12:45 – 2:00pm
1 March 2013 (Friday)
204 Runme Shaw Building, HKU Main Campus
Speaker: Andy Green
Learning brings a wide range of social benefits to individuals. People with more education tend to be healthier, to live longer, and to be less prone to depression. Are more educated societies more trusting, more tolerant and more socially cohesive than less educated ones? The answers are more complicated than we might imagine. Many individual benefits do not aggregate into societal gains, partly because many are relative or ‘positional’ – so that what one person gains from more education, another loses – and partly because the social effects of learning are mediated by other factors which vary across countries. Drawing on evidence from different disciplines, and a range of research projects conducted in LLAKES, this presentation examines these complex relations comparatively, seeking to show what kind of lifelong learning systems do most to boost social cohesion, and under what conditions.

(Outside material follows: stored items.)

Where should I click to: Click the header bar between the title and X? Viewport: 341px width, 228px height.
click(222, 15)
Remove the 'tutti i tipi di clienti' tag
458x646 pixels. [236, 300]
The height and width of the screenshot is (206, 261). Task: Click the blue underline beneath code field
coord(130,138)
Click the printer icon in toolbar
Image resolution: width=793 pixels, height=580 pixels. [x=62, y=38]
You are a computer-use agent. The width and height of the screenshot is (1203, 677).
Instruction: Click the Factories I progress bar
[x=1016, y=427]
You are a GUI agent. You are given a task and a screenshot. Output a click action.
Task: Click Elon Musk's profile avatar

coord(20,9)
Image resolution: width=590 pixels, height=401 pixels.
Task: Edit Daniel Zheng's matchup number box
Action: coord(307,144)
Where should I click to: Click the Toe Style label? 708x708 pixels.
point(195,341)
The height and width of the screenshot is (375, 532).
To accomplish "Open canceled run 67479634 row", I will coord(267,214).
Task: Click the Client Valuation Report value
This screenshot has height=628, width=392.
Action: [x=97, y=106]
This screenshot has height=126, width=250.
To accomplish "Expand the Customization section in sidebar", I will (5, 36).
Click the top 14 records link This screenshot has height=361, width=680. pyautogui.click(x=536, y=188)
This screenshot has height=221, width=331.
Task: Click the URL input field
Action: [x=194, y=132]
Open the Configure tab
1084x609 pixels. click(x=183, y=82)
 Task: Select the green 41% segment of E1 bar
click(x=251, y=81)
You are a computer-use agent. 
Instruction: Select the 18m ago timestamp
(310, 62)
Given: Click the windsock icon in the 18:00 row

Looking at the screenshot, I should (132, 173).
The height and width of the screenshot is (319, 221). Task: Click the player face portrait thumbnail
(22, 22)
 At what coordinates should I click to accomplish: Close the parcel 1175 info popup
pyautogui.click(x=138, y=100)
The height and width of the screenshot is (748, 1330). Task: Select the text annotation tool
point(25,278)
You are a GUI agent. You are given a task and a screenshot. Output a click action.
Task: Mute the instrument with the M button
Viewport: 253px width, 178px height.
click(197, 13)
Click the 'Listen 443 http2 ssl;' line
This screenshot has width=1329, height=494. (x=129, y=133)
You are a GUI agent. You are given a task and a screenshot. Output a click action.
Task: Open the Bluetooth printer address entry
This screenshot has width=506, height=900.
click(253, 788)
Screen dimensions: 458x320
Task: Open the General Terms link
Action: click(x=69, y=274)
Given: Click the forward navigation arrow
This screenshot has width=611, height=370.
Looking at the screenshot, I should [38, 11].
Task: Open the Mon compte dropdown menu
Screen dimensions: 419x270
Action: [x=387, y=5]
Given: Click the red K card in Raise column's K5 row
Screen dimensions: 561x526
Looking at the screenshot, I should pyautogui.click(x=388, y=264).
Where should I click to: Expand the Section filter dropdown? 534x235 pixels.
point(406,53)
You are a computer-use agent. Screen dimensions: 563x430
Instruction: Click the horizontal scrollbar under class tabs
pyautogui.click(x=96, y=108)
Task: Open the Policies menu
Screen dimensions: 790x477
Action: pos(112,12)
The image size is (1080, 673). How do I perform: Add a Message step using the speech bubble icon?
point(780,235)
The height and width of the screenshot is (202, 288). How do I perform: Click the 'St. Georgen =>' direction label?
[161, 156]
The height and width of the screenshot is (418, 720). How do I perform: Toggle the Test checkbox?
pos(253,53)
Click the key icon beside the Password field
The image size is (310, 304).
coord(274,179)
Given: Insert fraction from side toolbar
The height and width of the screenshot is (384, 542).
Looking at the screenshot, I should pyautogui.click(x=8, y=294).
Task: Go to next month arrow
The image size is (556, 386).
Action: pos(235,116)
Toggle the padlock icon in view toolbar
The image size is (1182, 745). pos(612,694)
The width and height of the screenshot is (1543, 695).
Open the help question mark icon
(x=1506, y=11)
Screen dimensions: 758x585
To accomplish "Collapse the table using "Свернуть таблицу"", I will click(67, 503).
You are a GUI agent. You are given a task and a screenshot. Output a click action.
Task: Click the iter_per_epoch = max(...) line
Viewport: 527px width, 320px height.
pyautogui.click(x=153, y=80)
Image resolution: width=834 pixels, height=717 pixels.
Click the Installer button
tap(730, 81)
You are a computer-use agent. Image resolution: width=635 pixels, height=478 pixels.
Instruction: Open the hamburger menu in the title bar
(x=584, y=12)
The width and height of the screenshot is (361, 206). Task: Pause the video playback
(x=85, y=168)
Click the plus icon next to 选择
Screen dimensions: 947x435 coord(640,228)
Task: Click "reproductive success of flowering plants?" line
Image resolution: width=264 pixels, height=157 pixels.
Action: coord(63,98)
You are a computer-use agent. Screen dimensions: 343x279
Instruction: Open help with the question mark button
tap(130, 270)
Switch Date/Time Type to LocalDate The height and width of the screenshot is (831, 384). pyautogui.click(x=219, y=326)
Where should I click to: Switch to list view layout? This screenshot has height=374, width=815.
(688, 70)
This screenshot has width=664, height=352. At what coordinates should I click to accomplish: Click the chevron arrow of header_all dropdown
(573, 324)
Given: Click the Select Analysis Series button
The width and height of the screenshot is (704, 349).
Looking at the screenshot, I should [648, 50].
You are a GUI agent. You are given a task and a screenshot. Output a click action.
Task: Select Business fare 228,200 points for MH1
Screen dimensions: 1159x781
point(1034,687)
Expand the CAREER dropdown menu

Andy Green is Professor of Comparative Social Science at the Institute of Education, University of London, and Director of the ERSC Research Centre on Learning and Life Chances in Knowledge Economies and Societies (LLAKES). His main field of research is the comparative (historical and sociological) study of education and training systems, their origins and social and economic consequences. He was formerly co-founder and co-director of the UK Government-funded Wider Benefits of Learning Centre and has directed and co-directed a number of major comparative research projects addressing both economic and social impacts of education and training. Andy has published widely on a range of social and education issues, with major works translated into Chinese,French, German, Japanese and Spanish. He was elected as an Academician of the Academy of Social Science in 2010.